Penemuan ini diterbitkan di jurnal Nature Neuroscience (29/4/2012).
Penemuan ini akan menjawab apakah kinerja otak dengan teladan tertentu tersebut tiba sebelum atau sehabis mereka menggunakan obat-obatan terlarang.
“Namun, penelitian kami pertanda bahwa kineja otak yang impulsive terhadap obat tersebut telah ada sebelum sampaumur mulai menggunakannya” Kata Garavan, rekan peneliti Whelan di UVM’s psychiatry department dan juga menjabat sebagai peneliti utama di Irish component of a large European research project atau disebut IMAGEN, yang mengumpulkan data wacana sampaumur di penelitian terbaru.
Kunci dari inovasi ini ialah menurunnya acara di jaringan otak yang melibatkan “orbitofrontal cortex”, yaitu potongan otak yang berafiliasi dengan sikap sampaumur untuk mencoba menggunakan alkohol, rokok, dan obat-obatan terlarang.

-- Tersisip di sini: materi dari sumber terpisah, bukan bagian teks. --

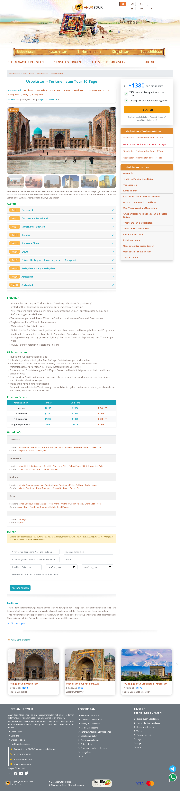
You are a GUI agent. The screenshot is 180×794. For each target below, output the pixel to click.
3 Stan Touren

“Jaringan tersebut tidak bekerja dengan baik pada beberapa sampaumur sehingga menciptakan mereka lebih impulsif” kaya Whelan.
Jika sampaumur tersebut diberikan rokok atau minuman beralkohol, meraka akan menyampaikan “YA”. Namun bagi sampaumur yang kinerja jaringan otaknya tersebut baik, mereka akan menjawab “TIDAK, Saya tidak akan mencobanya”, kata Garavan.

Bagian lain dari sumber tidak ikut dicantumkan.